# Extrait choisi

☆ ☆ ☆

Dans un premier recueil qui nous faisait relire les prières de Charles Péguy, le lecteur suit la laborieuse préparation de son âme.
Nous la suivons encore cette préparation dans ce nouveau recueil. Le lecteur n’y trouvera pas de longs poèmes, mais des sentences brèves, si pleines de vie, impérieuses comme des commandements militaires
On sent que Péguy cherche sa route ainsi que celle de la France vers plus de vérité, de justice et de charité.
Il sait, il sent qu'il ne peut se sauver tout seul. Aussi veut-il que tous ensemble, la main dans la main, s’acheminent vers le salut.
De là son appel si plein d’une rude franchise aux hommes de son temps pour les arracher aux mensonges et les entraîner vers la vérité qu'ils ignorent.
Qu’elle est émouvante cette parole écrite par Péguy à la fin de sa vie : « La justice et la vérité que nous avons tant aimées, à qui nous avons donné tout, n’étaient point des vérités et des justices de concept ; elles étaient organiques, elles étaient chrétiennes.
« ...Et de tous les sentiments qui ensemble nous poussèrent, une vertu était au cœur, et c’était la vertu de charité. »
Dans ces pages on voit une pensée en marche, une intelligence qui aspire à la vérité et la cherche sans l'atteindre encore. Mais n’est-ce pas déjà un hommage et une espérance ?

☆ ☆ ☆

# Données à examiner
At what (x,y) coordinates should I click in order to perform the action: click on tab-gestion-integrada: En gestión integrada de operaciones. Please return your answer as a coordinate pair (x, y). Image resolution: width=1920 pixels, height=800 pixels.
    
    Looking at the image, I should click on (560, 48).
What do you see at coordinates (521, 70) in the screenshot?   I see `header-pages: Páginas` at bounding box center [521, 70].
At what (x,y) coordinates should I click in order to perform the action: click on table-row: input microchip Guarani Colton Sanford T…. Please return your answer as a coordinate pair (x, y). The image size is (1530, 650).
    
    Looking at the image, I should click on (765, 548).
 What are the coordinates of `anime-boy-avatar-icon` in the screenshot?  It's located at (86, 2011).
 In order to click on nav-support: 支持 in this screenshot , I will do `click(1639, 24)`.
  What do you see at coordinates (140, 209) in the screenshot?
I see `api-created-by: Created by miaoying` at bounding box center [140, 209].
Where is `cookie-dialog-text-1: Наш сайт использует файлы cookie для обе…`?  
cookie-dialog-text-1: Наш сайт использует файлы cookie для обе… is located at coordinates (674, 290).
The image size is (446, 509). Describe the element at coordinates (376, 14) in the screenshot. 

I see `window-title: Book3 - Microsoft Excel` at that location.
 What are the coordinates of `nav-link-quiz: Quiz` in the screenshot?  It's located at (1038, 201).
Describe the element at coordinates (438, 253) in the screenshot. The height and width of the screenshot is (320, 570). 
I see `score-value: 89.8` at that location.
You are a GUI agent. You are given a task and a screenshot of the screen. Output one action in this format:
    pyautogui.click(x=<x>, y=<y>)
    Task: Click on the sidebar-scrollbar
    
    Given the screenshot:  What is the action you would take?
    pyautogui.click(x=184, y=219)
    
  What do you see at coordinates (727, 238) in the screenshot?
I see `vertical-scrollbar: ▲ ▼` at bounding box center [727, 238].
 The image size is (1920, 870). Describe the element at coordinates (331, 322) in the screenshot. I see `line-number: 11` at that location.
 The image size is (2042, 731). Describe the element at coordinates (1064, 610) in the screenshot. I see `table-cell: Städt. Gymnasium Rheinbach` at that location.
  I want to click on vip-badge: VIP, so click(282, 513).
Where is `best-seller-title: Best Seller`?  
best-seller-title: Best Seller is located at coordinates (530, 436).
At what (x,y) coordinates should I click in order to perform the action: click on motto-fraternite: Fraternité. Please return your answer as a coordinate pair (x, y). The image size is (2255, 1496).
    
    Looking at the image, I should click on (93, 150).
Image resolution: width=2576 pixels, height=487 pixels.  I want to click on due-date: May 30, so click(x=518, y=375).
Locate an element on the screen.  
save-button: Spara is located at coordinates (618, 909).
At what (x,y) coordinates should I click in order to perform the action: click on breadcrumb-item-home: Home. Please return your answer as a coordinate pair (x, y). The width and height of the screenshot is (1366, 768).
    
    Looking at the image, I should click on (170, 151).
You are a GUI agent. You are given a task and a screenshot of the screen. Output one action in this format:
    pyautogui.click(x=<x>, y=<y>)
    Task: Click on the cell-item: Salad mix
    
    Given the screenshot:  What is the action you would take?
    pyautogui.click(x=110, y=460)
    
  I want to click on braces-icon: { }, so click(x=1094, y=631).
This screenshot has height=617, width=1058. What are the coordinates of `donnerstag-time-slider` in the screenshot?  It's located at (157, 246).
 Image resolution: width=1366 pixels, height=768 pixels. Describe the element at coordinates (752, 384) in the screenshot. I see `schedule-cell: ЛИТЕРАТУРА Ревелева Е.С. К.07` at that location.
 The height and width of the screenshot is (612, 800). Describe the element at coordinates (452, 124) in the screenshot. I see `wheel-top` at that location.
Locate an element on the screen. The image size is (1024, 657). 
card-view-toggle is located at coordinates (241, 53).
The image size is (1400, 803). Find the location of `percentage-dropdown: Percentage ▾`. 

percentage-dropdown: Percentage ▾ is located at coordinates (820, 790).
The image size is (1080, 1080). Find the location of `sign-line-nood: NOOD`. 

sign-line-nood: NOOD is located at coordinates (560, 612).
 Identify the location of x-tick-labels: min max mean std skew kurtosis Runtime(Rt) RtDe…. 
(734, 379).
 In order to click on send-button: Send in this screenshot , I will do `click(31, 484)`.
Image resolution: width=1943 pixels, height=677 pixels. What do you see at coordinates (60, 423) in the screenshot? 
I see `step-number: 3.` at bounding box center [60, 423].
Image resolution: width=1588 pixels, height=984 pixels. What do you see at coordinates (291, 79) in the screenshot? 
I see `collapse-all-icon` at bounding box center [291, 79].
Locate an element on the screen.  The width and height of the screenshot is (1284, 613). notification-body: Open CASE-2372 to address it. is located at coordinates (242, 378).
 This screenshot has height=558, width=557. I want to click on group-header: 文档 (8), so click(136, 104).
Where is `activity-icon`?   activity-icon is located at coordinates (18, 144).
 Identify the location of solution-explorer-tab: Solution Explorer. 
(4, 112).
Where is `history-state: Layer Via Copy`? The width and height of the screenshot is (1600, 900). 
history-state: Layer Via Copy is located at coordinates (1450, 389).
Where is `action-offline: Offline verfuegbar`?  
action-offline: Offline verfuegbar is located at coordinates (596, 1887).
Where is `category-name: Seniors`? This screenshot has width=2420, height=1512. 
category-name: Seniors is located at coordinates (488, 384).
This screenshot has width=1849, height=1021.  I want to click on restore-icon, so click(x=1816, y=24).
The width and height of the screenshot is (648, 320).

☆ ☆ ☆

# Exercice
Recopiez mot pour mot le passage de l'extrait sur Charles Péguy compris entre « Dans ces pages » et « une espérance ? », bornes incluses.

# Corrigé
Dans ces pages on voit une pensée en marche, une intelligence qui aspire à la vérité et la cherche sans l'atteindre encore. Mais n’est-ce pas déjà un hommage et une espérance ?